Gaujacq’s claims are meritless, because she points to no
evidence showing that Nadal’s motivation for his actions was
other than legally justified. Gaujacq’s insubordinate and
obstructionist conduct made it virtually impossible for Nadal to
work with her. He committed no legal wrong when he
expressed his dismay over the situation.
F. Gaujacq’s Procedural Motions
Appellant lastly takes issue with the District Court’s
implicit denials of her motions to supplement her opposition to
defendants’ motions for summary judgment and to compel
discovery. We think it is plain that the District Court meant to
deny appellant’s motions when it granted appellees’ motions for
summary judgment and dismissed the case. The District Court
did not abuse its discretion in denying appellant’s motions.
This court is “especially reluctant to interfere with district
court decisions regarding their own day-to-day operations,”
23
particularly the District Court’s “broad discretion in structuring
discovery.” Hussain v. Nicholson, 435 F.3d 359, 363 (D.C. Cir.
2006) (internal quotation marks and citation omitted).
Gaujacq’s motions claimed that reopening discovery would have
allowed her to defeat EDF’s claims that Nadal was more
qualified than Gaujacq and that he possessed a superior
performance record, because his tenure as CEO of EDENOR
“resulted in criminal prosecutions and a billion dollar loss to
EDF.” See Mem. in Support of Pl.’s Mot. to Compel and For
Sanctions at 2-3 (Apr. 23, 2008), 7 J.A. 3375-76; see also Mot.
and Mem. for Leave to Supplement Pl.’s Opp’n to Defs.’ Mot.
for Summ. J. at 4, 7 J.A. 3230. However, appellant’s
submissions make clear that the Argentinian investigation
showed no cause for prosecuting Nadal, who was not indicted.
See Mot. and Mem. for Leave to Supplement Pl.’s Opp’n to
Defs.’ Mot. for Summ. J. Ex. 12, reprinted in 7 J.A. 3340; Defs.’
Opp’n to Pl.’s Mot. for Leave to Supplement Ex. 1, reprinted in
7 J.A. 3370 (translated copy of plaintiff’s Exhibit 12).

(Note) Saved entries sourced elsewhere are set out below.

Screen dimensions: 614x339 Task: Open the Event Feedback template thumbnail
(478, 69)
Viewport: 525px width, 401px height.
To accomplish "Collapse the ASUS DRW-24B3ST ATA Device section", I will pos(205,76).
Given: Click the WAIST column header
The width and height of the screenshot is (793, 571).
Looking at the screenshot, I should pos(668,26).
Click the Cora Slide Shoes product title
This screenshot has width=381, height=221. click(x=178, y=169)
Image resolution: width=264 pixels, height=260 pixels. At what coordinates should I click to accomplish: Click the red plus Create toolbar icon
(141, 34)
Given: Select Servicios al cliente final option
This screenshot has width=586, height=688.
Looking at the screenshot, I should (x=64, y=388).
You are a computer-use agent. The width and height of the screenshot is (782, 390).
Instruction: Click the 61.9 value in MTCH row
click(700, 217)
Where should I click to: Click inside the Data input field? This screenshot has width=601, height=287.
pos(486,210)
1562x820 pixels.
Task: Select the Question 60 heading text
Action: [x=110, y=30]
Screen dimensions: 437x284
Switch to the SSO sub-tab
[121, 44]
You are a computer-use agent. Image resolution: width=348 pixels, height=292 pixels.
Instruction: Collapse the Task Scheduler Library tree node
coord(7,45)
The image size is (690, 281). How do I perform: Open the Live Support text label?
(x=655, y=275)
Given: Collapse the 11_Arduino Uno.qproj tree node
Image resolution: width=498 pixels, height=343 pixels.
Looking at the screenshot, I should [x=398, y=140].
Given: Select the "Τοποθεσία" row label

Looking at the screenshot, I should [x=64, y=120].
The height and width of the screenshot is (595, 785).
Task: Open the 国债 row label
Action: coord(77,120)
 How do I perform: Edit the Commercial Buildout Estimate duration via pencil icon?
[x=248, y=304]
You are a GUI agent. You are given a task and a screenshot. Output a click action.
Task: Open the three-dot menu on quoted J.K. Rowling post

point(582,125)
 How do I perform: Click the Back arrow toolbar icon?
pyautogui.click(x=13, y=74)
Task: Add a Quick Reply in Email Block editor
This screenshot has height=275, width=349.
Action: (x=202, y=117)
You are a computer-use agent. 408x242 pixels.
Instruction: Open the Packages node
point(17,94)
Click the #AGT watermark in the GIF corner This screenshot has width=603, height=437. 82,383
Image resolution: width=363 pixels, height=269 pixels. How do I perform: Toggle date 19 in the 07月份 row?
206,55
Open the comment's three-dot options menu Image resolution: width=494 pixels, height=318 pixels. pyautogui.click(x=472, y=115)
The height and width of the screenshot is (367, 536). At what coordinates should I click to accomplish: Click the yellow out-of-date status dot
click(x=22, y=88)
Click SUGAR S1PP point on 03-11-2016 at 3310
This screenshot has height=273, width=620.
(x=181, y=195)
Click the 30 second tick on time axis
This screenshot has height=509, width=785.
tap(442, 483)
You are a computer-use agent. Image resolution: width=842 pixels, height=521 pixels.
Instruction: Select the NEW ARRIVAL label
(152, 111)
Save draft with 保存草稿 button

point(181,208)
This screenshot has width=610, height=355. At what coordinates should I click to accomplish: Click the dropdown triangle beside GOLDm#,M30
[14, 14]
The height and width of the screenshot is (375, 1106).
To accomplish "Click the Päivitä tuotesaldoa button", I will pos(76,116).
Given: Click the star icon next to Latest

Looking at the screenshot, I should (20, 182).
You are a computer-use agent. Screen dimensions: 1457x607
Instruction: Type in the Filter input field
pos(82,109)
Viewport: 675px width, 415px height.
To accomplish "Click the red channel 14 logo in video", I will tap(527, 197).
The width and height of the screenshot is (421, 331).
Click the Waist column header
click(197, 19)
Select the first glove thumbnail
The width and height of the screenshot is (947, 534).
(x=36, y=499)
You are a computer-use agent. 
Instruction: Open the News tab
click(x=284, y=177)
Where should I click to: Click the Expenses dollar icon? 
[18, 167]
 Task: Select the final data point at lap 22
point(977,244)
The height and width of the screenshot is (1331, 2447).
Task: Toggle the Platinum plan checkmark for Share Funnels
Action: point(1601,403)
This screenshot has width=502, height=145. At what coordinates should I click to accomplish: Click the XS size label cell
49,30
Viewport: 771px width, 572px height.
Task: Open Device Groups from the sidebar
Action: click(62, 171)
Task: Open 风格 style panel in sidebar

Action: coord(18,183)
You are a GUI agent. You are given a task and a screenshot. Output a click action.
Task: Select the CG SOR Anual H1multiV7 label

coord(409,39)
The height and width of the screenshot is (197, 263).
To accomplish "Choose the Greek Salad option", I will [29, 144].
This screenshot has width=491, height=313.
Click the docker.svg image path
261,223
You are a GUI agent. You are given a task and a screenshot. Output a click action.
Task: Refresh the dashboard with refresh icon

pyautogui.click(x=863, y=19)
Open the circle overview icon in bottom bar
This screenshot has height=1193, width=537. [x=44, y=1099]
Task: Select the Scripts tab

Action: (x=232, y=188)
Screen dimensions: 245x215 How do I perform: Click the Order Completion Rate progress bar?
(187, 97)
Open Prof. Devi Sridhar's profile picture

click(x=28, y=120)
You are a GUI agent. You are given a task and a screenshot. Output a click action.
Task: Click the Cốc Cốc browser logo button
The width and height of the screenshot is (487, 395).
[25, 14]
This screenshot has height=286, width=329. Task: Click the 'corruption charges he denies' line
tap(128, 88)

Moreover, indictments brought against other EDENOR
employees were ultimately dismissed. See EDENOR Form 6-K
at 77 (Aug. 2007), Mot. and Mem. for Leave to Supplement
Pl.’s Opp’n to Defs.’ Mot. for Summ. J. Ex. 11, reprinted in 7
J.A. 3309. The District Court did not err in denying appellant’s
motions.
III. CONCLUSION
For the foregoing reasons, we remand this case to the
District Court to consider Gaujacq’s breach of contract claim
pertaining to the reimbursement of business expenses. We
affirm the judgment of the District Court as to all other claims.